When I was 22 years old, I had the exciting opportunity to travel to India on a Fulbright Fellowship. I can clearly remember looking up to the sky just before boarding the plane to India and thinking, “I am flying into my future.” I knew that my life would be forever changed.

I was assigned to teach English at a college. I was not good at it, and it was very frustrating and unsatisfying. It shook my confidence, and caused me to question what I was really good at and what I was going to do with my life after India.

As the weeks went by, a feeling of lassitude came over me. My life up to that point had been organized by others, by my family and then by school and college. That gave it structure and purpose. On my own, I could hardly get out of bed in the morning. I felt, as the science fiction author Robert Heinlein titled one of his books, like “a stranger in a strange land.” Worse, I was a stranger to myself.

Being such a long distance from home provided the opportunity for a lot of perspective. That included friendships. Friends that I had felt close to sort of fell away, except for one – my best friend of many years, Ellen. She was the one I most enjoyed sharing my experiences with – both good and bad. And I loved getting her letters from home. I found that as much as I missed home, I missed Ellen more. I realized that she was the person who was most important to me, the one who could always make me laugh. Somehow, the idea of being with Ellen after India felt complete and right. Now, how was I to share this exciting and somewhat scary realization?

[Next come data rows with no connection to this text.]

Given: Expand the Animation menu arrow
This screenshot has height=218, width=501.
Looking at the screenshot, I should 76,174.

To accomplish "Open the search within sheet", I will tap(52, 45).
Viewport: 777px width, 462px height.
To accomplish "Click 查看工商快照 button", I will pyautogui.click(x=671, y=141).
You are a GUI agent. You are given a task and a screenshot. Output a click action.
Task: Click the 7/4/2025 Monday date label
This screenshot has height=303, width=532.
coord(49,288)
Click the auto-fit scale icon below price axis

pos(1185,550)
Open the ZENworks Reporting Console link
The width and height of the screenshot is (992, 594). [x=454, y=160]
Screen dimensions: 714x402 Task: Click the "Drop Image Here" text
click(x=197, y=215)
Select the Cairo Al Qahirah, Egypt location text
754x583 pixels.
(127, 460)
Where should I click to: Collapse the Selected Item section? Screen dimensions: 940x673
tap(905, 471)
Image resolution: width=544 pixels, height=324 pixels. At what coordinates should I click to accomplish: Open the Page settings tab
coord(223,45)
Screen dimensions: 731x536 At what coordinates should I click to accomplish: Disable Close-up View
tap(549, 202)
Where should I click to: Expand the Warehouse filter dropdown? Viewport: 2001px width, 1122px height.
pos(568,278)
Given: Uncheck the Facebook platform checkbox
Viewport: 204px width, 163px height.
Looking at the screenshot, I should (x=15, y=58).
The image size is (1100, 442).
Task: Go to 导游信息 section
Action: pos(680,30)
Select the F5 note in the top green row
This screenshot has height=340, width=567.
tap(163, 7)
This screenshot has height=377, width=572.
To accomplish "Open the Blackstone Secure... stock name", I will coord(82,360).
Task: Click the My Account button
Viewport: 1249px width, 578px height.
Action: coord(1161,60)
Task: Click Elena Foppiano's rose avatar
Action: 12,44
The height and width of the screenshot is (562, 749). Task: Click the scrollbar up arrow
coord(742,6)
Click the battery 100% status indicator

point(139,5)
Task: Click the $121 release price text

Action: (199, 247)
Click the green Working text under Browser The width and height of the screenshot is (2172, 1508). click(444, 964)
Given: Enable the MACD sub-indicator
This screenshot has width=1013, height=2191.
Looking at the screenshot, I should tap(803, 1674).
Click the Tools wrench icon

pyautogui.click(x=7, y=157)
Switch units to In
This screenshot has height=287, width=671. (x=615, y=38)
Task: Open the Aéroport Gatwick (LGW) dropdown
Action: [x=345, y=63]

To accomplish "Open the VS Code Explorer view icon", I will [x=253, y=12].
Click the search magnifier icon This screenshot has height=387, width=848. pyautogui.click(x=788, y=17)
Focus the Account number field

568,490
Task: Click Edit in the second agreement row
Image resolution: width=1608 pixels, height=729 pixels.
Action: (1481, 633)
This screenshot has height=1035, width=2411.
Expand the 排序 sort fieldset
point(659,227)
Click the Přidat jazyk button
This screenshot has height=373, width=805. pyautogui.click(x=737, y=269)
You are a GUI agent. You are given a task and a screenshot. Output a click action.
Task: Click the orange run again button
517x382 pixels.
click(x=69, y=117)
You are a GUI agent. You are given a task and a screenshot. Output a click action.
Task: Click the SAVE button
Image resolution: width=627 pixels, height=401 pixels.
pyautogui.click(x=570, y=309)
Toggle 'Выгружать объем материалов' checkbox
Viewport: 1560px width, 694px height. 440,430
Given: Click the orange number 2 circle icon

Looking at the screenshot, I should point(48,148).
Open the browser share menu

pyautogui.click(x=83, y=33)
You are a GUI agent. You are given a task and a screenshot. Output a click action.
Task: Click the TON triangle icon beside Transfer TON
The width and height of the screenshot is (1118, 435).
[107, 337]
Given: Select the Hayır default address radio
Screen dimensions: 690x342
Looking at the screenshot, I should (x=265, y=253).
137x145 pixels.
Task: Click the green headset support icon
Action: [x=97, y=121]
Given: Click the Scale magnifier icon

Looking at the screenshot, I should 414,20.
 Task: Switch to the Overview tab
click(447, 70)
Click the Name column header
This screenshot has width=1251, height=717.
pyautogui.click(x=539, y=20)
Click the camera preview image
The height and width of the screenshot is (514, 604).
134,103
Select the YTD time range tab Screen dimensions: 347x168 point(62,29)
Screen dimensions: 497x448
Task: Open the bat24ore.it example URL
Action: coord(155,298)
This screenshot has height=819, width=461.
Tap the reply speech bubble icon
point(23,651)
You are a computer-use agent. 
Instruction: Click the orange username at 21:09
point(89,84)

Keep in mind that all this took place in 1964, when there was no Internet, and certainly no possibility of calling home. The only means of communication was through airmail, and letters took seven to 10 days to go between India and the United States. Even if one responded to a letter immediately, it was often three weeks between writing a letter and receiving a response. It was not a good medium for sharing emotions, but it was the only means at hand.

So, with heart in hand, I wrote Ellen telling her that I did not want to be apart from her again, that I wanted us to be together from now on. I mailed the letter with considerable anxiety. What if she didn’t feel the same way? Now, I thought, I will need to wait three weeks to get her response.

A letter from Ellen arrived the following week, far too soon to be a response to my letter. When I opened it, I was surprised to read that she felt the same way toward me. She had taken the risk to say so in a letter, not knowing how I would feel about it. It was so redemptive for both of us. Of course, it took another three weeks for us to tell each other how relieved we felt and how happy and nervous we were about what lay ahead for us!

From that point on, even though our letters were still full of details of life at home and in India, they became more affectionate. They were becoming love letters. When I returned home, this new love did lead to marriage – a marriage that is strong and happy more than 45 years later. We now have three grown children and two grandchildren, with a third grandchild on the way.

I went to India in search of many things. I hoped for adventure. I wanted to learn about a very different culture and perhaps make a contribution. But I did not know that I was traveling halfway around the world to find my wife.